[PROVIDED DATA]
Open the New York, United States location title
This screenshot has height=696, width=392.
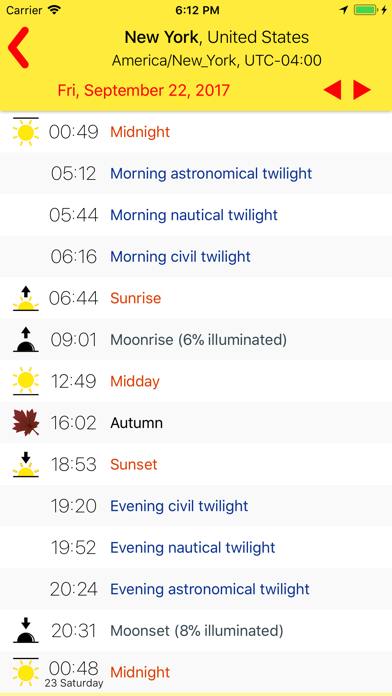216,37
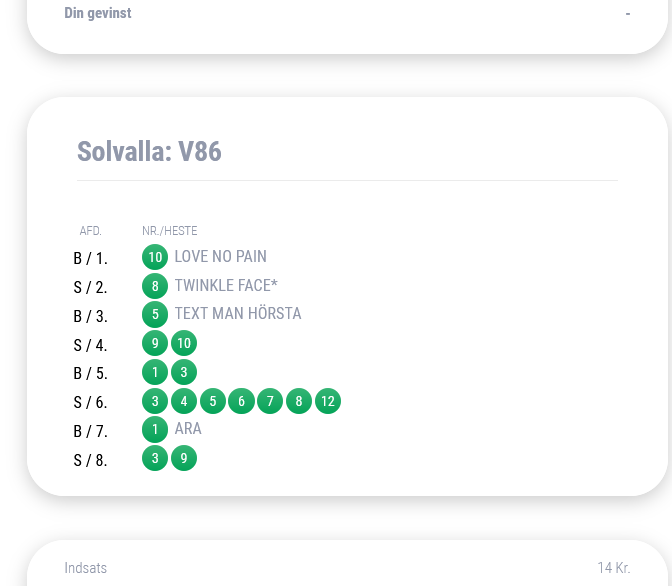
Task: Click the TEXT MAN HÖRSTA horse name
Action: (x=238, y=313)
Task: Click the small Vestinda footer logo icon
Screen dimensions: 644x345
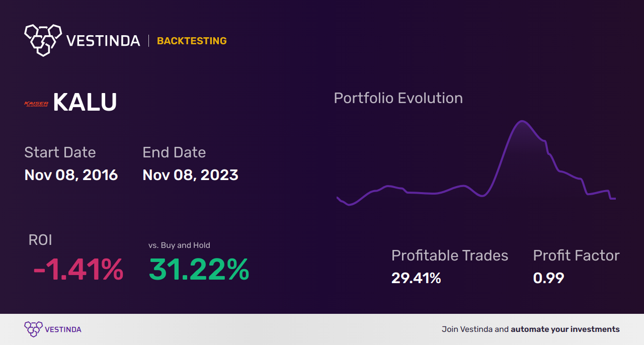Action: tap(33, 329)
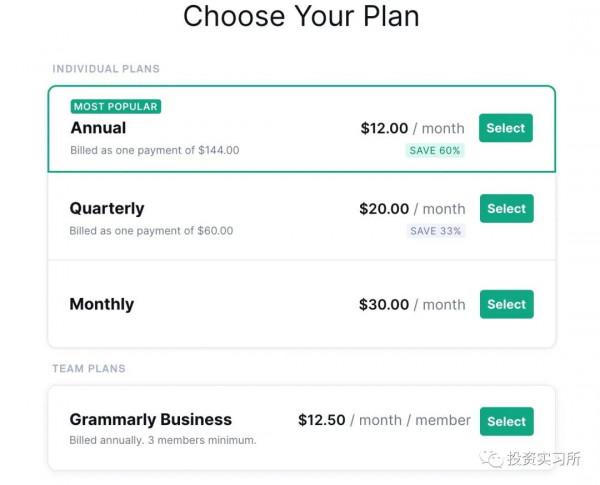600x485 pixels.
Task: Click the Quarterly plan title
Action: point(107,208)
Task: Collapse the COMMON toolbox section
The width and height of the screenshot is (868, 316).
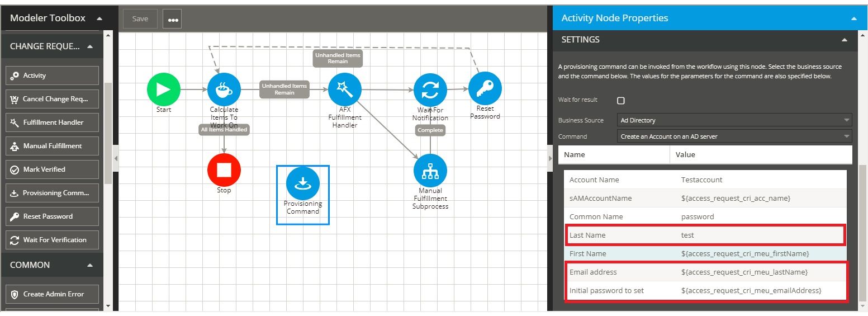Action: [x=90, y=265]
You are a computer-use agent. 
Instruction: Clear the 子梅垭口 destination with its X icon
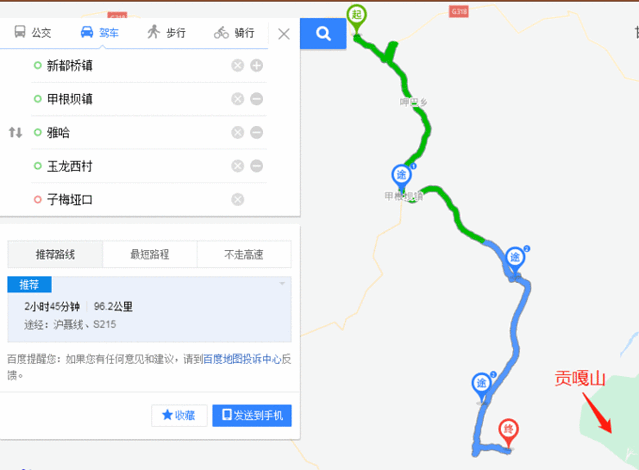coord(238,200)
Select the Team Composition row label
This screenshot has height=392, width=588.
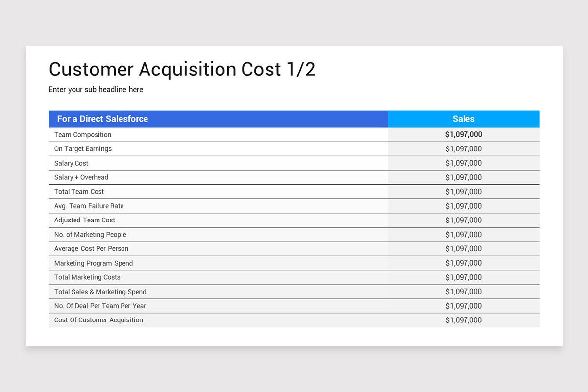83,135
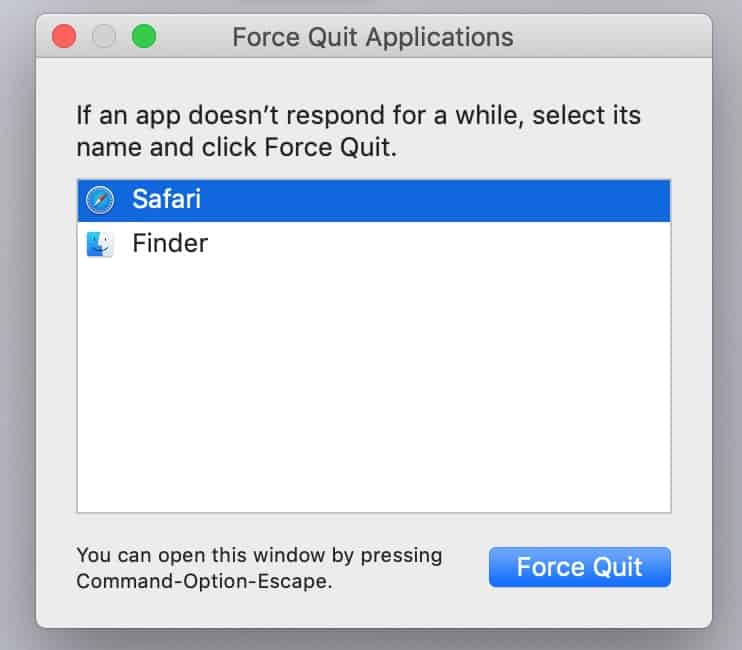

[ACTION ITEM]
Every line of the data above is to be set down word for word, with the pictures left out.

[EXERCISE ANSWER]
Open the New York, United States location title
This screenshot has height=696, width=392.
216,37
Task: Click the TEXT MAN HÖRSTA horse name
Action: (x=238, y=313)
Task: Click the small Vestinda footer logo icon
Screen dimensions: 644x345
Action: tap(33, 329)
600x485 pixels.
Task: Click the Quarterly plan title
Action: point(107,208)
Task: Collapse the COMMON toolbox section
The width and height of the screenshot is (868, 316).
Action: [x=90, y=265]
You are a computer-use agent. 
Instruction: Clear the 子梅垭口 destination with its X icon
coord(238,200)
Select the Team Composition row label
This screenshot has height=392, width=588.
83,135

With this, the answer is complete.